» **GIVEN DATA**:
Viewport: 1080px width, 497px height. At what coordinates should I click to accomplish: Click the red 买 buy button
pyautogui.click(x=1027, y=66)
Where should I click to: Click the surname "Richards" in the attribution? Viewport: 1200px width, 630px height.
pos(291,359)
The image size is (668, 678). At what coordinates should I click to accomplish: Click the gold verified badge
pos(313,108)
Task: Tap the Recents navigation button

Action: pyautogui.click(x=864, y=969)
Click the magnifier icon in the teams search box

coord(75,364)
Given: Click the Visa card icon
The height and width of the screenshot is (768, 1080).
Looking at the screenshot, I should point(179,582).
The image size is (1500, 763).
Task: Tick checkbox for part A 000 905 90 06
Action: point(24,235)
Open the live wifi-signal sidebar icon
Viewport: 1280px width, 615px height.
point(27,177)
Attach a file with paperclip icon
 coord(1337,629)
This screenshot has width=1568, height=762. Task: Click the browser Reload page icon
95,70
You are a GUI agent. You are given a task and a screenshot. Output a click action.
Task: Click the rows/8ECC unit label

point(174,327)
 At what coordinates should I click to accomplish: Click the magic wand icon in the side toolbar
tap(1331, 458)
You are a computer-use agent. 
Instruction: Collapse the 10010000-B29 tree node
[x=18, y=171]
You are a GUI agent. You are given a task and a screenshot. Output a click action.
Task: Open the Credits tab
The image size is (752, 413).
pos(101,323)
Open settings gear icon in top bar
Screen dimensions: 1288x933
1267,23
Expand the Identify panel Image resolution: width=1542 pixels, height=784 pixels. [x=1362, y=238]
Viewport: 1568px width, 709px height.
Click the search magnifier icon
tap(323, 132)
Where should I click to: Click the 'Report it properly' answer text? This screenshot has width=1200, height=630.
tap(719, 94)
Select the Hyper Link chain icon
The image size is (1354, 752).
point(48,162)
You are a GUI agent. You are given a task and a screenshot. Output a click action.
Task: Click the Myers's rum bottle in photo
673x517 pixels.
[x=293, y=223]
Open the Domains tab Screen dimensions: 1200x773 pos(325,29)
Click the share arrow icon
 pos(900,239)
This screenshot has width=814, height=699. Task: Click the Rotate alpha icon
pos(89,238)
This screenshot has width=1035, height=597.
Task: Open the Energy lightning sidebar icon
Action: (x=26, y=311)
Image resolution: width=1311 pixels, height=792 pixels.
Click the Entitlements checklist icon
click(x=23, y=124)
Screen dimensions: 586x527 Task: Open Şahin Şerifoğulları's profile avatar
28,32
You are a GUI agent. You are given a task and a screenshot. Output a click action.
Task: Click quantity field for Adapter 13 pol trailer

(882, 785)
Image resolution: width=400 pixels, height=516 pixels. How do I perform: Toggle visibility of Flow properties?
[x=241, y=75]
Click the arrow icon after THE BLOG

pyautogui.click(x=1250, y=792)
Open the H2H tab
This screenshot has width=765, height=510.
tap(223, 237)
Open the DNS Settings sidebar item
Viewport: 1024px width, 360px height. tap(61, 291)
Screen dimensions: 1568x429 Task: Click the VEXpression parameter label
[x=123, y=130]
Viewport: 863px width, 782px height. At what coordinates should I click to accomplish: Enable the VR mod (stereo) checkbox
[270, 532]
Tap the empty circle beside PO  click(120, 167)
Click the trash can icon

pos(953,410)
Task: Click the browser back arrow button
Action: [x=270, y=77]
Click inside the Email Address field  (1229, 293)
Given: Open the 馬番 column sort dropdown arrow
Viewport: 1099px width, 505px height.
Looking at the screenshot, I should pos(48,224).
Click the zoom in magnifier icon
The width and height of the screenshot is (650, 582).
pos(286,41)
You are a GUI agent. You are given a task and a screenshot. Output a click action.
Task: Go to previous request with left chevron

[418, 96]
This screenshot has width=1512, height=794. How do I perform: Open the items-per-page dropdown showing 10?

» **GIVEN REQUEST**: Please show every line of the records above that contains the word "should".

» **EXERCISE ANSWER**:
Viewport: 1080px width, 497px height. At what coordinates should I click to accomplish: Click the red 买 buy button
Where should I click to: Click the surname "Richards" in the attribution? Viewport: 1200px width, 630px height.
The image size is (668, 678). At what coordinates should I click to accomplish: Click the gold verified badge
Looking at the screenshot, I should point(179,582).
 At what coordinates should I click to accomplish: Click the magic wand icon in the side toolbar
Where should I click to: Click the 'Report it properly' answer text? This screenshot has width=1200, height=630.
Viewport: 863px width, 782px height. At what coordinates should I click to accomplish: Enable the VR mod (stereo) checkbox
Looking at the screenshot, I should pos(48,224).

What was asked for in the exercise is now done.